THE NATURAL: "I'm a creative person," shares the 23-year-old, who hails from St. Catherine.
PUT Khamara Wright in the kitchen, and she’s immediately at home. “I started cooking when I was about eight because I sued to help my mom, Donnette, prepare meals. And I also helped my grandmother. So that’s where it started for me,” says the reigning Miss Jamaica Festival Queen, a sous chef and social activist who has put this early culinary training to life-changing use. “I’m a creative person; I love being creative in the kitchen. It’s definitely a passion. “
Her favourite dishes to prepare are traditional Jamaican delicacies like mackerel rundown and ackee and saltfish. I ask her about one day opening her own restaurant. “That’s part of my long-term plans, but first I want to get settled in my career then take it from there,” she says, sounding cautiously optimistic about what the future holds.
A daughter of St. Catherine, Wright firmly believes Jamaican authorities need to make vast improvements to the kind of assistance currently available to farmers and other stakeholders in the agriculture sector. “I am absolutely 100 percent on board with initiatives like the ‘Grow What We Eat, Eat What We Grow’ campaign,” she states emphatically. “It’s a great way to keep the income in Jamaica, while improving resources and creating opportunities for farmers.”
Which brings us to her planned national project. “It had to be something in line with my profession.

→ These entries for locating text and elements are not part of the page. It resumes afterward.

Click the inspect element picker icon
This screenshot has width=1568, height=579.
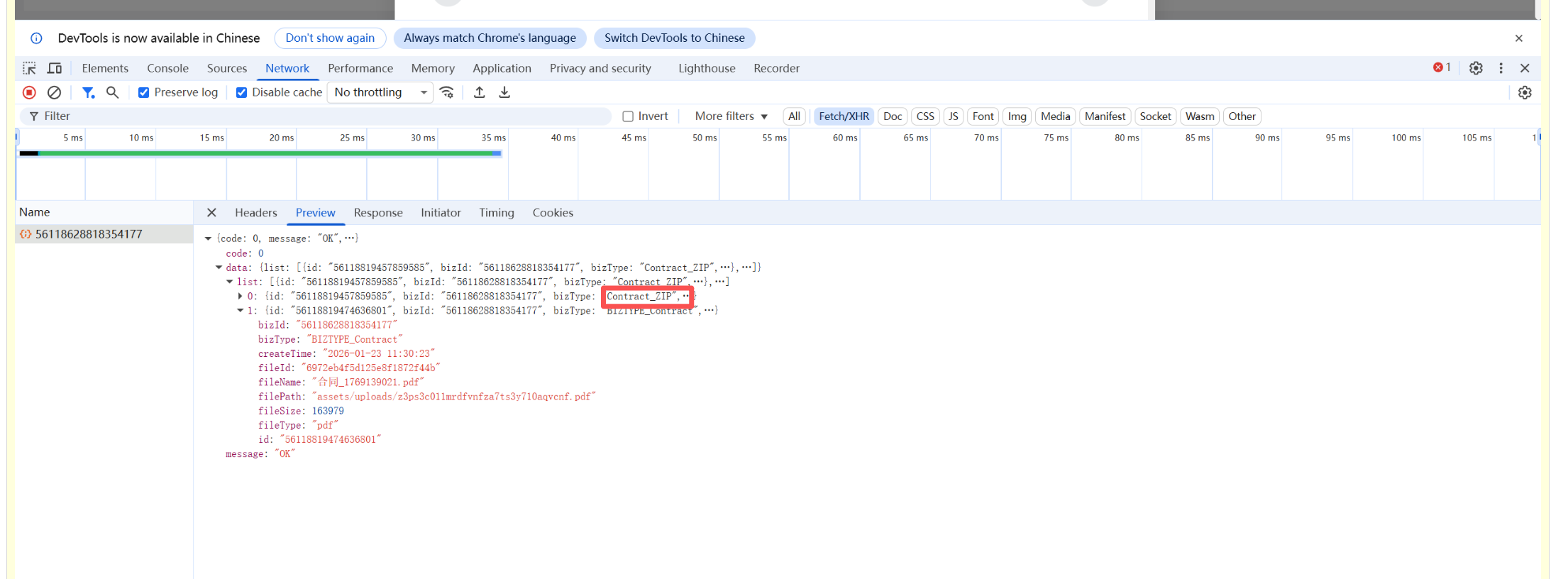click(29, 68)
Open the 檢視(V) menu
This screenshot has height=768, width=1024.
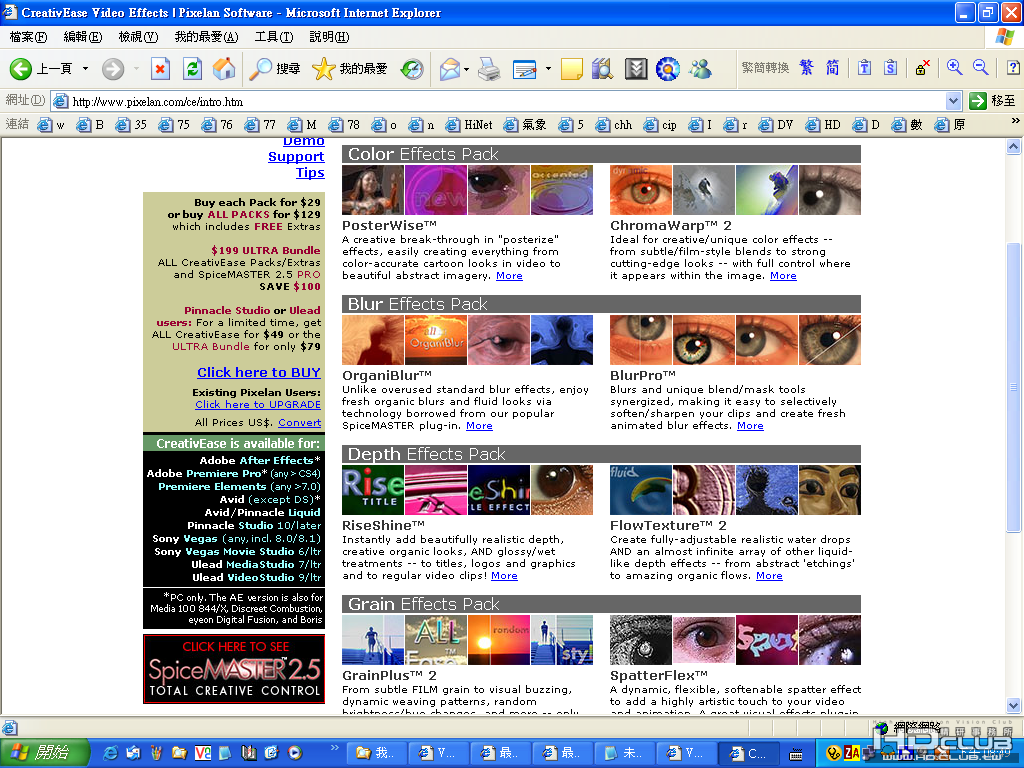138,37
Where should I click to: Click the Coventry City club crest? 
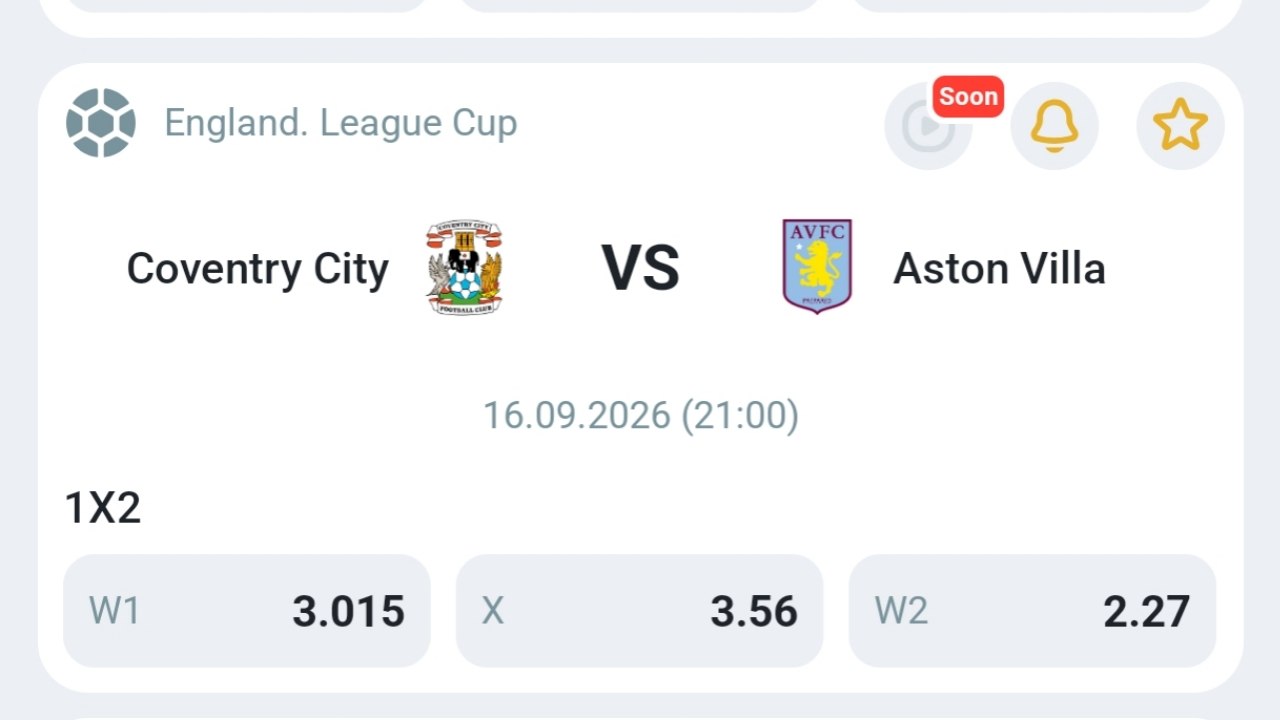(464, 268)
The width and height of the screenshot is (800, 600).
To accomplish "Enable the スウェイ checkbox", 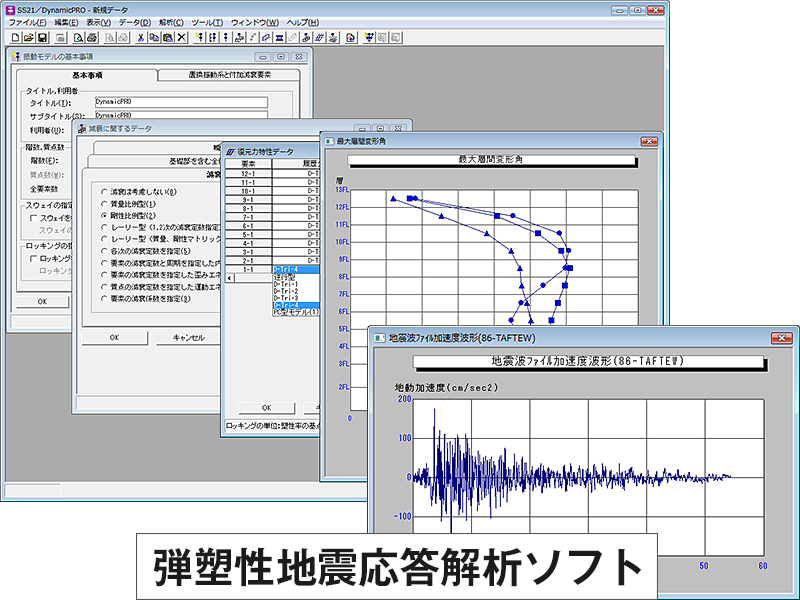I will coord(32,218).
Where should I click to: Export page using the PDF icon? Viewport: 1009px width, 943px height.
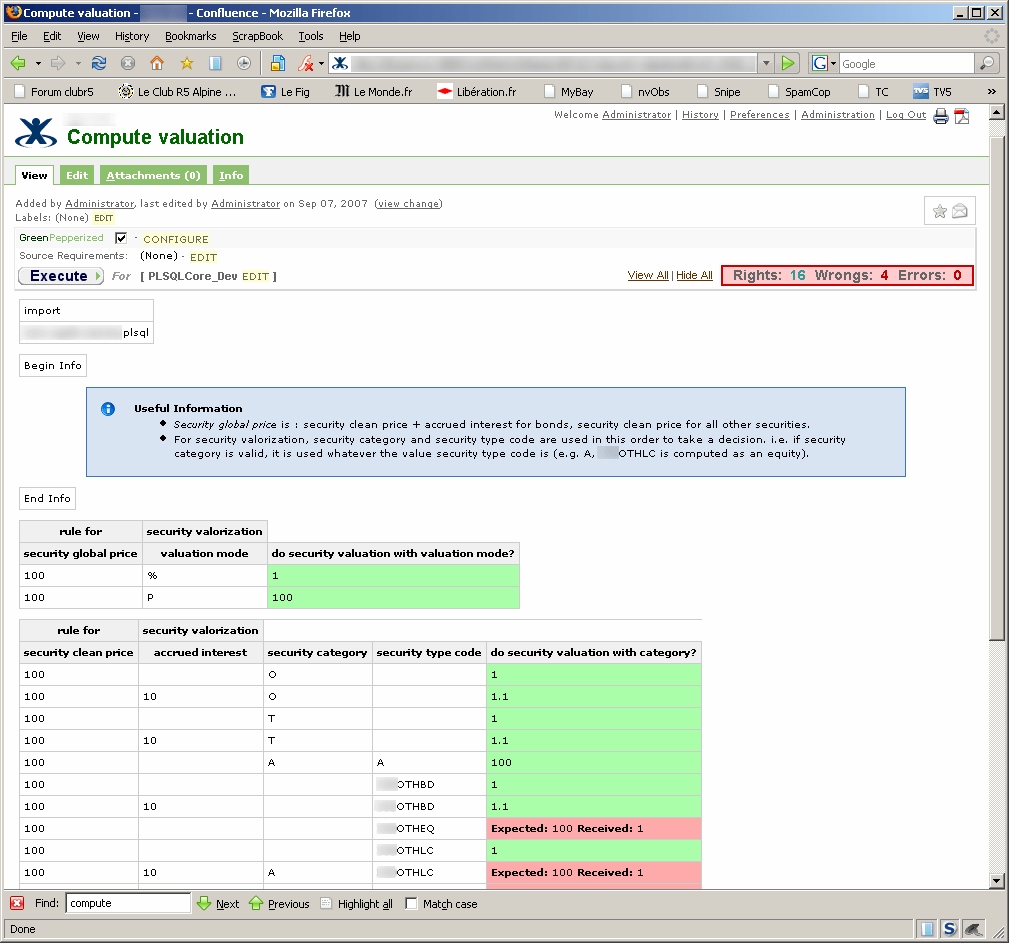coord(962,116)
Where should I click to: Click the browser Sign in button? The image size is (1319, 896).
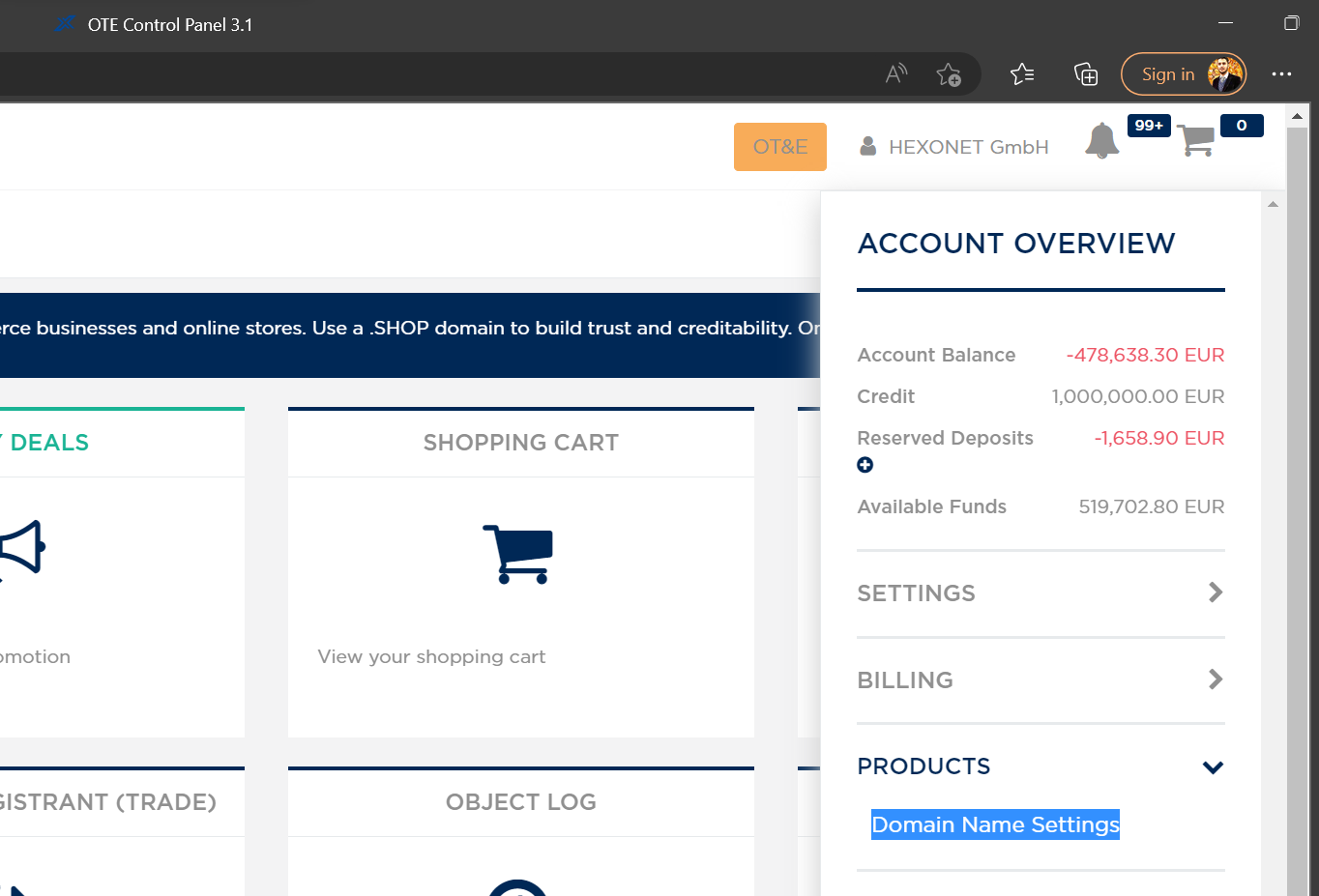1183,74
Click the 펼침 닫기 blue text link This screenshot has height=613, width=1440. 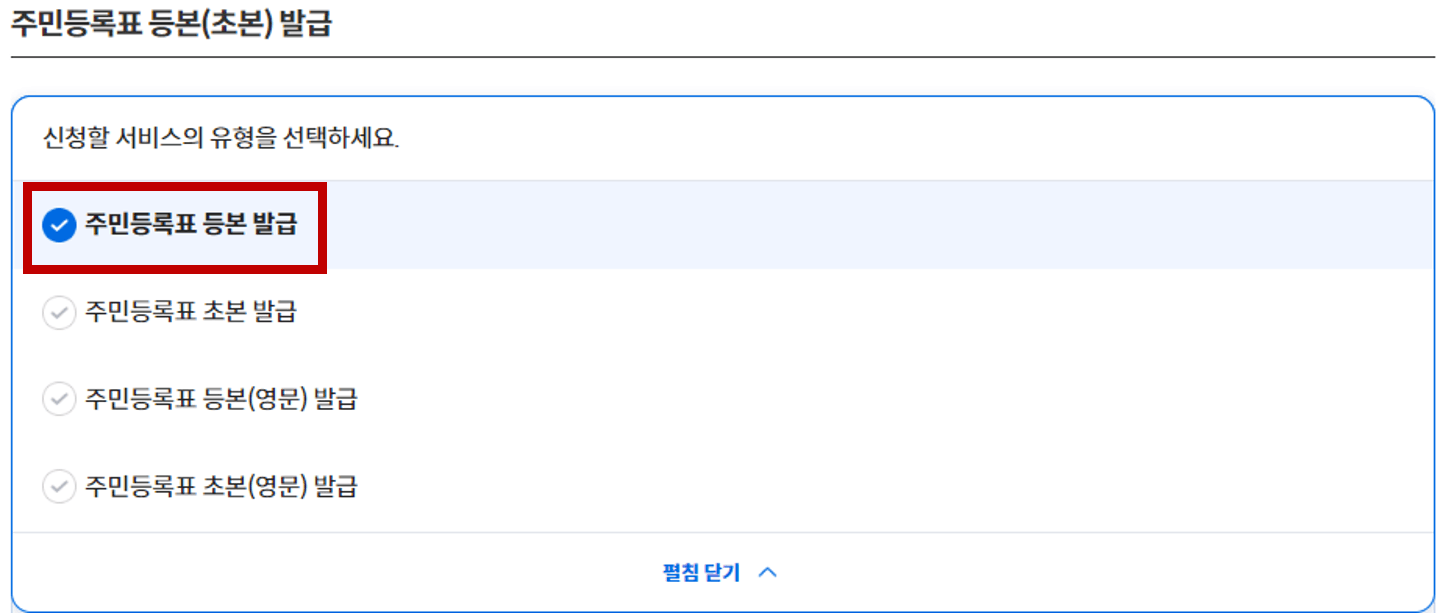point(703,571)
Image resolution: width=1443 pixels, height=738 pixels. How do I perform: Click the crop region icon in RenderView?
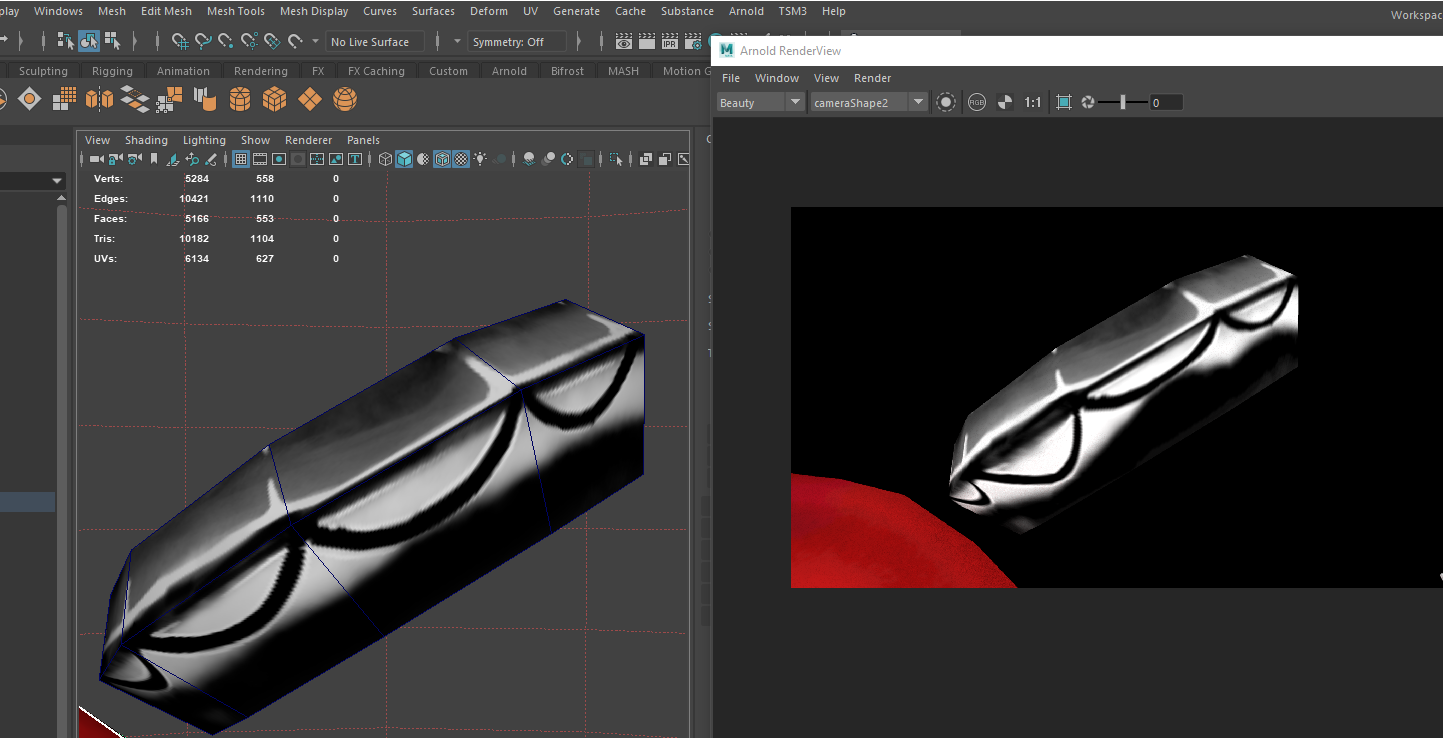pos(1063,102)
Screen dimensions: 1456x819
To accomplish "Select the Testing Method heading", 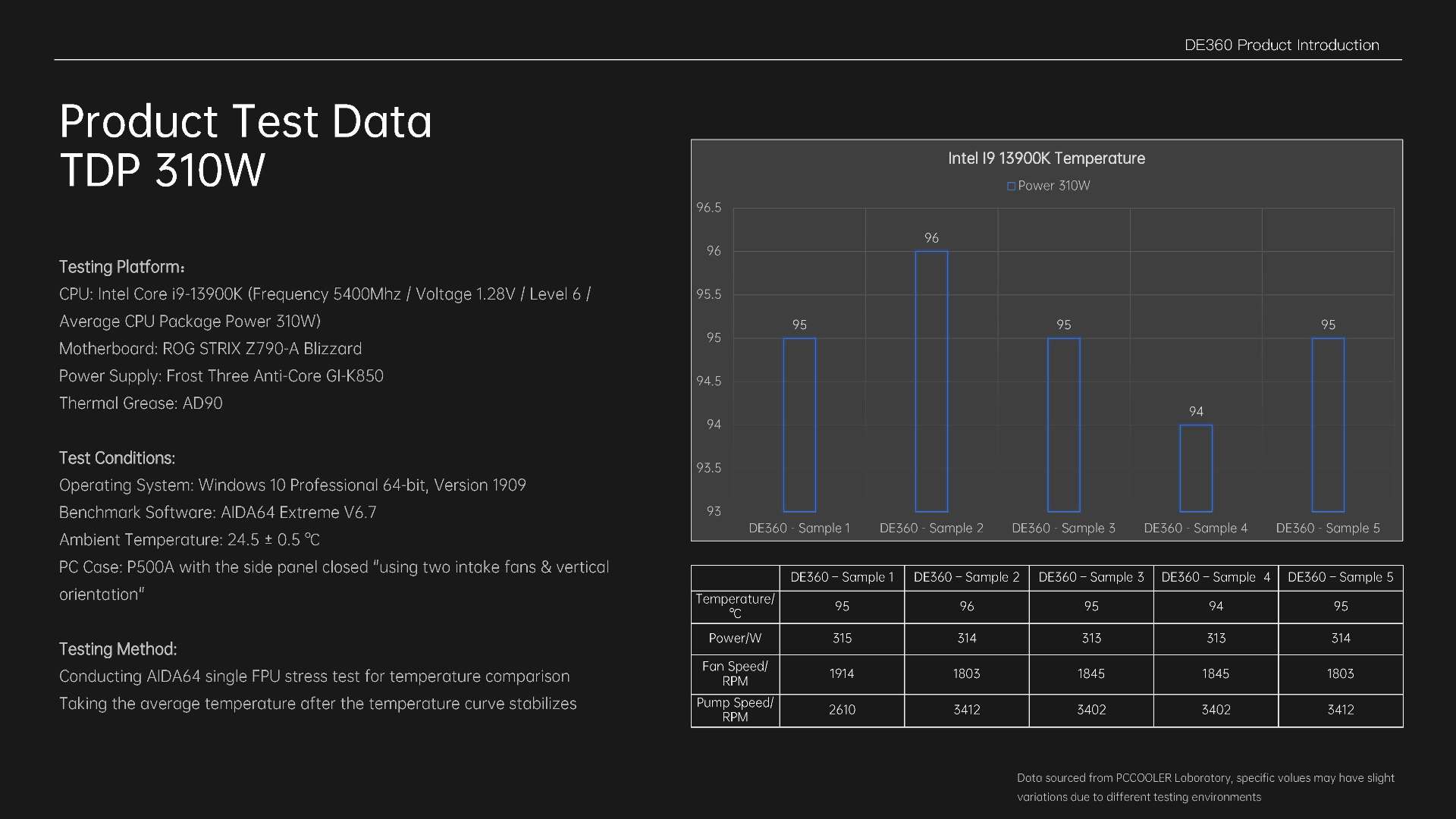I will click(x=118, y=649).
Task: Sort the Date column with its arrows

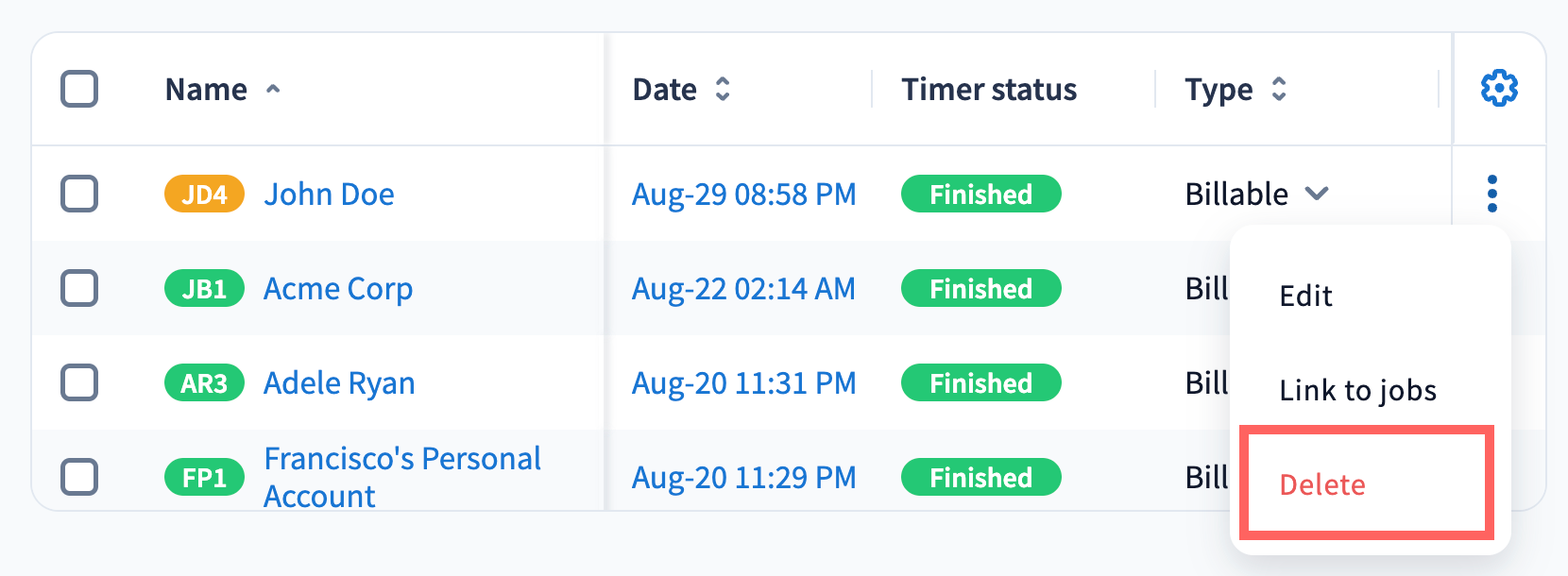Action: click(x=723, y=89)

It’s called ‘A Time to Eat’ and the aim is to help showcase and promote more indigenous Jamaican food items and raise the level of creativity in the preparation of Jamaican dishes.”
Charming, intelligent and full of spunk, Miss Wright is the very definition of a young queen. A history maker in addition to being a high achiever, she’s the first young lady from St. Catherine to cop the title since Dahlia Harris’ triumph almost three decades ago.
“It’s surreal but I’m proud that I was able to take the crown back to [my parish] after 29 years,” says Wright, whose favourite books include the John Maxwell bestseller What Successful People Know. “Now I’m a cultural ambassador for Jamaica, which comes with a little celebrity status that I wasn’t prepared for. But slowly I’m getting used to it.”